▶ [What is being asked]:
Copy the rows below word for word, starting at the line with "Image resolution: width=533" and ending at the line with "click(12, 166)", both included.

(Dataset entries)
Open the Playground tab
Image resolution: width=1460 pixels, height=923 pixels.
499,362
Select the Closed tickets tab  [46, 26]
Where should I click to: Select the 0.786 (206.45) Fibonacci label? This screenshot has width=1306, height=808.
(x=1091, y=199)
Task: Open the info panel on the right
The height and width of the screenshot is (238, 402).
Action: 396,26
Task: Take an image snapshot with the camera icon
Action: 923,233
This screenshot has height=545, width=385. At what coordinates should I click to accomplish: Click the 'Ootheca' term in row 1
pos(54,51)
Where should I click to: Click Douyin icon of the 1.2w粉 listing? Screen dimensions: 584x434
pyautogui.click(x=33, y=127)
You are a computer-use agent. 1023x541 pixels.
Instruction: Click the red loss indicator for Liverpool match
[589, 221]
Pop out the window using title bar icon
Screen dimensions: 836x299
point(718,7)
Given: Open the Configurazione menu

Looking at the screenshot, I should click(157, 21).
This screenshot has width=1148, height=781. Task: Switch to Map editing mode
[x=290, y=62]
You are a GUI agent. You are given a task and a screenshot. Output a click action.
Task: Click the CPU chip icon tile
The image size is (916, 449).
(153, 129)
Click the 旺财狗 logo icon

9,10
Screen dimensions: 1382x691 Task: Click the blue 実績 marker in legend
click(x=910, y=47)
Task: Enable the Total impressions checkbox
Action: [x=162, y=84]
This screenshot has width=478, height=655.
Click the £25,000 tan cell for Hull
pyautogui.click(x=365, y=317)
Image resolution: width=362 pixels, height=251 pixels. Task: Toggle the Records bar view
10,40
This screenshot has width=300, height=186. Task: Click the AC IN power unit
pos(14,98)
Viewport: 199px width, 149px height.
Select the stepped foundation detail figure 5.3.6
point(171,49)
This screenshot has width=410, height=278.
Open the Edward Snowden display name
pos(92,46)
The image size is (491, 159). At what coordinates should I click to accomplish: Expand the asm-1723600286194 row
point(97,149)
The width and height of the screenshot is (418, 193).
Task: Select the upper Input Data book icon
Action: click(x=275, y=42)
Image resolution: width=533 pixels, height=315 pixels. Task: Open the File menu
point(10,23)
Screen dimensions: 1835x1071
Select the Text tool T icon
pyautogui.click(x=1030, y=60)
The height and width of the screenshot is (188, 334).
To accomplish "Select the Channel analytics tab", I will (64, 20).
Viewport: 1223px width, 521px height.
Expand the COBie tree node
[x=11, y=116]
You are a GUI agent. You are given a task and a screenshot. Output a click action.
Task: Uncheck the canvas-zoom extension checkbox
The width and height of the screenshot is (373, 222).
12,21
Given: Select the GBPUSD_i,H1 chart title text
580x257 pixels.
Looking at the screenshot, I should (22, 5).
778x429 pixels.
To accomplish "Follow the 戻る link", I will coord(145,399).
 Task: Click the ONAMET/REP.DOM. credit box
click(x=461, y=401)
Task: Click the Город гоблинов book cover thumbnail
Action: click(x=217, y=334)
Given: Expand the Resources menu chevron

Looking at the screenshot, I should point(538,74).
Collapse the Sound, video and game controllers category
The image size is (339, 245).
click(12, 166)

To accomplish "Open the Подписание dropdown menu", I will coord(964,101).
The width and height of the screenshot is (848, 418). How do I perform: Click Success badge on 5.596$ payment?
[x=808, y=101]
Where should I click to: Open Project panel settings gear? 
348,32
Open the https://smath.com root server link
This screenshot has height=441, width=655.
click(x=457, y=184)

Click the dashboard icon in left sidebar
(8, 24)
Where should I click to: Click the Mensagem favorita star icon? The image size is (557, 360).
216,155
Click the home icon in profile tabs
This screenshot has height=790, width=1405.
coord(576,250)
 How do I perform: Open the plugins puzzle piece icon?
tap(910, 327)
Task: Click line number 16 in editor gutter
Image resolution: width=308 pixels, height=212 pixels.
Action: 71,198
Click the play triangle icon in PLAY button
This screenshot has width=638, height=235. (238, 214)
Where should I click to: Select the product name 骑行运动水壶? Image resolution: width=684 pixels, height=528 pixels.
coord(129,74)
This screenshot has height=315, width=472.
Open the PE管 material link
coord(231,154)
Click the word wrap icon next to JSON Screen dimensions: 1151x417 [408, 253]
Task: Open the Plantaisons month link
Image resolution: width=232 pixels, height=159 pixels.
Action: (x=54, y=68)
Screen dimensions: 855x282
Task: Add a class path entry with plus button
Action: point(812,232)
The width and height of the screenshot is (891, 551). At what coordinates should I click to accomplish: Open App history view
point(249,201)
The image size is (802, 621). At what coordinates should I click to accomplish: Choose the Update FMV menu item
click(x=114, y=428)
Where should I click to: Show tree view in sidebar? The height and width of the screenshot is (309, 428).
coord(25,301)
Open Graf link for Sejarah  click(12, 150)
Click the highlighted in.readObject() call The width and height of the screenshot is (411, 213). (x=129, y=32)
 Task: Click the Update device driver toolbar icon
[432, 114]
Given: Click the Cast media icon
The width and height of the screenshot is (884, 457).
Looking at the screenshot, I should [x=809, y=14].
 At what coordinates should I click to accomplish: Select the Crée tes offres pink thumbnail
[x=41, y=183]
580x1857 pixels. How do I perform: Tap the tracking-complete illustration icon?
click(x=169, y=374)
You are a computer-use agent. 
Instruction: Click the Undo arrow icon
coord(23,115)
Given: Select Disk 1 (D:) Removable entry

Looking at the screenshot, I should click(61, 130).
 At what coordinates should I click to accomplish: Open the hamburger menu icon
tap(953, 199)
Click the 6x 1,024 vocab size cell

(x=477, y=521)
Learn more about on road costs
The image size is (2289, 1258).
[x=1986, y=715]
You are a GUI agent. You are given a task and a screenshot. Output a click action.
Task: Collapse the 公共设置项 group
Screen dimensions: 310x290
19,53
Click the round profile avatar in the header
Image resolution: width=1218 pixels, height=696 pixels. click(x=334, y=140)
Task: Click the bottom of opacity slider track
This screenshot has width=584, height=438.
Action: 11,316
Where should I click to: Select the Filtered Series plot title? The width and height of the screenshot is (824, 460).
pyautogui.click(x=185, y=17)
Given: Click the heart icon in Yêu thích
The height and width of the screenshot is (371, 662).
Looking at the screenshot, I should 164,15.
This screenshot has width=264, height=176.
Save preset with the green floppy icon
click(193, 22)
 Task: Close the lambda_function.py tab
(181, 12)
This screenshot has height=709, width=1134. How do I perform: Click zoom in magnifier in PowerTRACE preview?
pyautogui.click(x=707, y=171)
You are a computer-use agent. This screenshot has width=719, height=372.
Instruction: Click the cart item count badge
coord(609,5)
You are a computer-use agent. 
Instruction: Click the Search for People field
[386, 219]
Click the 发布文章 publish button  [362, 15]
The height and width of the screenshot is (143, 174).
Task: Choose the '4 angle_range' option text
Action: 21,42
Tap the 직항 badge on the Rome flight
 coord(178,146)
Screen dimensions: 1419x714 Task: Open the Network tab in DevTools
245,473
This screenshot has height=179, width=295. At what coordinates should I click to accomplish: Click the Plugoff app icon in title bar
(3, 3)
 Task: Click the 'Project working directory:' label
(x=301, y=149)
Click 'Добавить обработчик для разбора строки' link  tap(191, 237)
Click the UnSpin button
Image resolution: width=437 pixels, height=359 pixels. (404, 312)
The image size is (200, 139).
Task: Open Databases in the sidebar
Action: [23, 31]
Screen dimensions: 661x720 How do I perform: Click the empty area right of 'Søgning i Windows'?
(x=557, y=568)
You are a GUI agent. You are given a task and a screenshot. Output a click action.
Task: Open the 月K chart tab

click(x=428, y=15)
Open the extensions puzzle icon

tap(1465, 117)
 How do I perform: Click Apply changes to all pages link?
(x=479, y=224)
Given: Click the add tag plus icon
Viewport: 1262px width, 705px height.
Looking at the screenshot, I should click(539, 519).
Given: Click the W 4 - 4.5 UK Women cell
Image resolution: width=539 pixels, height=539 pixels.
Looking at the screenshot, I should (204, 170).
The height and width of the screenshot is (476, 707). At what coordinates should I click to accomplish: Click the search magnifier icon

▶ [Finished task]:
Image resolution: width=533 pixels, height=315 pixels. Task: Open the File menu
point(10,23)
Screen dimensions: 1835x1071
Select the Text tool T icon
pyautogui.click(x=1030, y=60)
The height and width of the screenshot is (188, 334).
To accomplish "Select the Channel analytics tab", I will (64, 20).
Viewport: 1223px width, 521px height.
Expand the COBie tree node
[x=11, y=116]
You are a GUI agent. You are given a task and a screenshot. Output a click action.
Task: Uncheck the canvas-zoom extension checkbox
The width and height of the screenshot is (373, 222).
12,21
Given: Select the GBPUSD_i,H1 chart title text
580x257 pixels.
Looking at the screenshot, I should (22, 5).
778x429 pixels.
To accomplish "Follow the 戻る link", I will coord(145,399).
 Task: Click the ONAMET/REP.DOM. credit box
click(x=461, y=401)
Task: Click the Город гоблинов book cover thumbnail
Action: click(x=217, y=334)
Given: Expand the Resources menu chevron

Looking at the screenshot, I should point(538,74).
Collapse the Sound, video and game controllers category
The image size is (339, 245).
click(12, 166)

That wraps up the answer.